* **ASSIGNED TASK**
Print out the full listing below, word for word.

* **DATA EXTRACT**
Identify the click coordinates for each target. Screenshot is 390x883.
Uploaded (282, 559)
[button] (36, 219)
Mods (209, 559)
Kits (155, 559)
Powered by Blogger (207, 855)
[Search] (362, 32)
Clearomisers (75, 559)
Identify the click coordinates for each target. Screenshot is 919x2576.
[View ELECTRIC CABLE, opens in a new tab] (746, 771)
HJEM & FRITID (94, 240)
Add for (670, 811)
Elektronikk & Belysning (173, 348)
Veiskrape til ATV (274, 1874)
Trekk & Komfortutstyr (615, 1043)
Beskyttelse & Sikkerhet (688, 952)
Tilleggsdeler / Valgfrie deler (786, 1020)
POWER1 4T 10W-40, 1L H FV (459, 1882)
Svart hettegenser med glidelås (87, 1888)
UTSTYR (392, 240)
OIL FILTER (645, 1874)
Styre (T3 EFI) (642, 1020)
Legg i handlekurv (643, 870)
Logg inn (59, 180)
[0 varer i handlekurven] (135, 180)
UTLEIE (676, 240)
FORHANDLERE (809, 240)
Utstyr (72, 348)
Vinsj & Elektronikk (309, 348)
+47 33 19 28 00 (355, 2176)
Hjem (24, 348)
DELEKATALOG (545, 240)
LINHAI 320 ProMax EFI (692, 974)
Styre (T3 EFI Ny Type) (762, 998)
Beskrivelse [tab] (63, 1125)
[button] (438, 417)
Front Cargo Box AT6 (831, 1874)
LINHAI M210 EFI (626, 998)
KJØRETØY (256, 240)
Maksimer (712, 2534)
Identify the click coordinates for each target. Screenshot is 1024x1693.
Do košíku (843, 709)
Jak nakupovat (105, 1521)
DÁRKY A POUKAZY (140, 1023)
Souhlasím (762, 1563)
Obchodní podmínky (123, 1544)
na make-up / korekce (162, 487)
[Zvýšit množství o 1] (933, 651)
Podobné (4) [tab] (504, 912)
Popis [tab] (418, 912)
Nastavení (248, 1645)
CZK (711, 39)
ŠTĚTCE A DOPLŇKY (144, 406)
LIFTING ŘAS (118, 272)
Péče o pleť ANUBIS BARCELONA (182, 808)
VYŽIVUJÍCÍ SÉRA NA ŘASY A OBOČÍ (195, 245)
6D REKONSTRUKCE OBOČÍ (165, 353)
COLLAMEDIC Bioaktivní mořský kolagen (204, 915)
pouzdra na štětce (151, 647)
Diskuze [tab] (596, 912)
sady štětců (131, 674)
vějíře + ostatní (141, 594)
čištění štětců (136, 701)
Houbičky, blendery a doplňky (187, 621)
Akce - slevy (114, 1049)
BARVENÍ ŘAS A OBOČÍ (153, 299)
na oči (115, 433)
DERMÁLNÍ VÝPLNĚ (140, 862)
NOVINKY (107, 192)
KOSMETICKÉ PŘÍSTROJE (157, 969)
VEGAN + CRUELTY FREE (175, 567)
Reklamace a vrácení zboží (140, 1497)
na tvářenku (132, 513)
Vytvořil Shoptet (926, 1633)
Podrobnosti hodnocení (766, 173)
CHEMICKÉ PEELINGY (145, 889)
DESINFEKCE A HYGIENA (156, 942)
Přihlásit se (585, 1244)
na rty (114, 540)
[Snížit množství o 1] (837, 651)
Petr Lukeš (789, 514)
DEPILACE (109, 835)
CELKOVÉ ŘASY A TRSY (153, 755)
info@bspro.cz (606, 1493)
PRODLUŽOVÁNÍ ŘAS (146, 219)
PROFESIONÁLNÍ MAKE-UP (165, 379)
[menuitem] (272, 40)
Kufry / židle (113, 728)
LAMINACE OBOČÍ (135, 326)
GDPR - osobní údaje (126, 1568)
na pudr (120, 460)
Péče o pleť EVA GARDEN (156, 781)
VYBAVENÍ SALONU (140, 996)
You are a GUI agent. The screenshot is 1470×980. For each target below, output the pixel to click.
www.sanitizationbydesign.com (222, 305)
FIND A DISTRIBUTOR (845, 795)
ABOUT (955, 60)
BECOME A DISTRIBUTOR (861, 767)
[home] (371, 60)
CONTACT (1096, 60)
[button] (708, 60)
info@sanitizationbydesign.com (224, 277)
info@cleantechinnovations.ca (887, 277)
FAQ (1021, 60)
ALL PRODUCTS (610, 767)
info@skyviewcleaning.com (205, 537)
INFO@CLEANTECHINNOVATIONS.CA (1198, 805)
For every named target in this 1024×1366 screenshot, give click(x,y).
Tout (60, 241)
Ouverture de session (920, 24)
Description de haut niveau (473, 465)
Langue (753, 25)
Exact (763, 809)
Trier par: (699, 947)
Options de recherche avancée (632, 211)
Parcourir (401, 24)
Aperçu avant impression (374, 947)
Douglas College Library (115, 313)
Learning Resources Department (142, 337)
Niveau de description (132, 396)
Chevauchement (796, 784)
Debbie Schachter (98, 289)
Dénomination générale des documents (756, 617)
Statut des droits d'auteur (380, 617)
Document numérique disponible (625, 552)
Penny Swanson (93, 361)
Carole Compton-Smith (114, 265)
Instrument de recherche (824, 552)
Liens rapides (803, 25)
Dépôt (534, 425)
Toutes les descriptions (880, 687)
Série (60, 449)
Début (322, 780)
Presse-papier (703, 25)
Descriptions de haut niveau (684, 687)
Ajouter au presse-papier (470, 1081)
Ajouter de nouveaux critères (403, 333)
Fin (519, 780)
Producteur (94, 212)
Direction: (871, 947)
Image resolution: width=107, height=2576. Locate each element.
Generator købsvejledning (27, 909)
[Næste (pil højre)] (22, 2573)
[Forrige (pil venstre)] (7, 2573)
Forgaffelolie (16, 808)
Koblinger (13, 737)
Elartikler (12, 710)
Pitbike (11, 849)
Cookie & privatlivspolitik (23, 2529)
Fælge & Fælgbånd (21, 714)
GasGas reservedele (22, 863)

* **RESPONSE BOX**
Identify the click coordinates for each target. Screenshot is 390x883.
Uploaded (282, 559)
[button] (36, 219)
Mods (209, 559)
Kits (155, 559)
Powered by Blogger (207, 855)
[Search] (362, 32)
Clearomisers (75, 559)
Identify the click coordinates for each target. Screenshot is 919x2576.
[View ELECTRIC CABLE, opens in a new tab] (746, 771)
HJEM & FRITID (94, 240)
Add for (670, 811)
Elektronikk & Belysning (173, 348)
Veiskrape til ATV (274, 1874)
Trekk & Komfortutstyr (615, 1043)
Beskyttelse & Sikkerhet (688, 952)
Tilleggsdeler / Valgfrie deler (786, 1020)
POWER1 4T 10W-40, 1L H FV (459, 1882)
Svart hettegenser med glidelås (87, 1888)
UTSTYR (392, 240)
OIL FILTER (645, 1874)
Styre (T3 EFI) (642, 1020)
Legg i handlekurv (643, 870)
Logg inn (59, 180)
[0 varer i handlekurven] (135, 180)
UTLEIE (676, 240)
FORHANDLERE (809, 240)
Utstyr (72, 348)
Vinsj & Elektronikk (309, 348)
+47 33 19 28 00 (355, 2176)
Hjem (24, 348)
DELEKATALOG (545, 240)
LINHAI 320 ProMax EFI (692, 974)
Styre (T3 EFI Ny Type) (762, 998)
Beskrivelse [tab] (63, 1125)
[button] (438, 417)
Front Cargo Box AT6 (831, 1874)
LINHAI M210 EFI (626, 998)
KJØRETØY (256, 240)
Maksimer (712, 2534)
Identify the click coordinates for each target. Screenshot is 1024x1693.
Do košíku (843, 709)
Jak nakupovat (105, 1521)
DÁRKY A POUKAZY (140, 1023)
Souhlasím (762, 1563)
Obchodní podmínky (123, 1544)
na make-up / korekce (162, 487)
[Zvýšit množství o 1] (933, 651)
Podobné (4) [tab] (504, 912)
Popis [tab] (418, 912)
Nastavení (248, 1645)
CZK (711, 39)
ŠTĚTCE A DOPLŇKY (144, 406)
LIFTING ŘAS (118, 272)
Péče o pleť ANUBIS BARCELONA (182, 808)
VYŽIVUJÍCÍ SÉRA NA ŘASY A OBOČÍ (195, 245)
6D REKONSTRUKCE OBOČÍ (165, 353)
COLLAMEDIC Bioaktivní mořský kolagen (204, 915)
pouzdra na štětce (151, 647)
Diskuze [tab] (596, 912)
sady štětců (131, 674)
vějíře + ostatní (141, 594)
čištění štětců (136, 701)
Houbičky, blendery a doplňky (187, 621)
Akce - slevy (114, 1049)
BARVENÍ ŘAS A OBOČÍ (153, 299)
na oči (115, 433)
DERMÁLNÍ VÝPLNĚ (140, 862)
NOVINKY (107, 192)
KOSMETICKÉ PŘÍSTROJE (157, 969)
VEGAN + CRUELTY FREE (175, 567)
Reklamace a vrácení zboží (140, 1497)
na tvářenku (132, 513)
Vytvořil Shoptet (926, 1633)
Podrobnosti hodnocení (766, 173)
CHEMICKÉ PEELINGY (145, 889)
DESINFEKCE A HYGIENA (156, 942)
Přihlásit se (585, 1244)
na rty (114, 540)
[Snížit množství o 1] (837, 651)
Petr Lukeš (789, 514)
DEPILACE (109, 835)
CELKOVÉ ŘASY A TRSY (153, 755)
info@bspro.cz (606, 1493)
PRODLUŽOVÁNÍ ŘAS (146, 219)
PROFESIONÁLNÍ MAKE-UP (165, 379)
[menuitem] (272, 40)
Kufry / židle (113, 728)
LAMINACE OBOČÍ (135, 326)
GDPR - osobní údaje (126, 1568)
na pudr (120, 460)
Péče o pleť EVA GARDEN (156, 781)
VYBAVENÍ SALONU (140, 996)
You are a GUI agent. The screenshot is 1470×980. For each target below, output the pixel to click.
www.sanitizationbydesign.com (222, 305)
FIND A DISTRIBUTOR (845, 795)
ABOUT (955, 60)
BECOME A DISTRIBUTOR (861, 767)
[home] (371, 60)
CONTACT (1096, 60)
[button] (708, 60)
info@sanitizationbydesign.com (224, 277)
info@cleantechinnovations.ca (887, 277)
FAQ (1021, 60)
ALL PRODUCTS (610, 767)
info@skyviewcleaning.com (205, 537)
INFO@CLEANTECHINNOVATIONS.CA (1198, 805)
For every named target in this 1024×1366 screenshot, give click(x,y).
Tout (60, 241)
Ouverture de session (920, 24)
Description de haut niveau (473, 465)
Langue (753, 25)
Exact (763, 809)
Trier par: (699, 947)
Options de recherche avancée (632, 211)
Parcourir (401, 24)
Aperçu avant impression (374, 947)
Douglas College Library (115, 313)
Learning Resources Department (142, 337)
Niveau de description (132, 396)
Chevauchement (796, 784)
Debbie Schachter (98, 289)
Dénomination générale des documents (756, 617)
Statut des droits d'auteur (380, 617)
Document numérique disponible (625, 552)
Penny Swanson (93, 361)
Carole Compton-Smith (114, 265)
Instrument de recherche (824, 552)
Liens rapides (803, 25)
Dépôt (534, 425)
Toutes les descriptions (880, 687)
Série (60, 449)
Début (322, 780)
Presse-papier (703, 25)
Descriptions de haut niveau (684, 687)
Ajouter au presse-papier (470, 1081)
Ajouter de nouveaux critères (403, 333)
Fin (519, 780)
Producteur (94, 212)
Direction: (871, 947)
Image resolution: width=107, height=2576. Locate each element.
Generator købsvejledning (27, 909)
[Næste (pil højre)] (22, 2573)
[Forrige (pil venstre)] (7, 2573)
Forgaffelolie (16, 808)
Koblinger (13, 737)
Elartikler (12, 710)
Pitbike (11, 849)
Cookie & privatlivspolitik (23, 2529)
Fælge & Fælgbånd (21, 714)
GasGas reservedele (22, 863)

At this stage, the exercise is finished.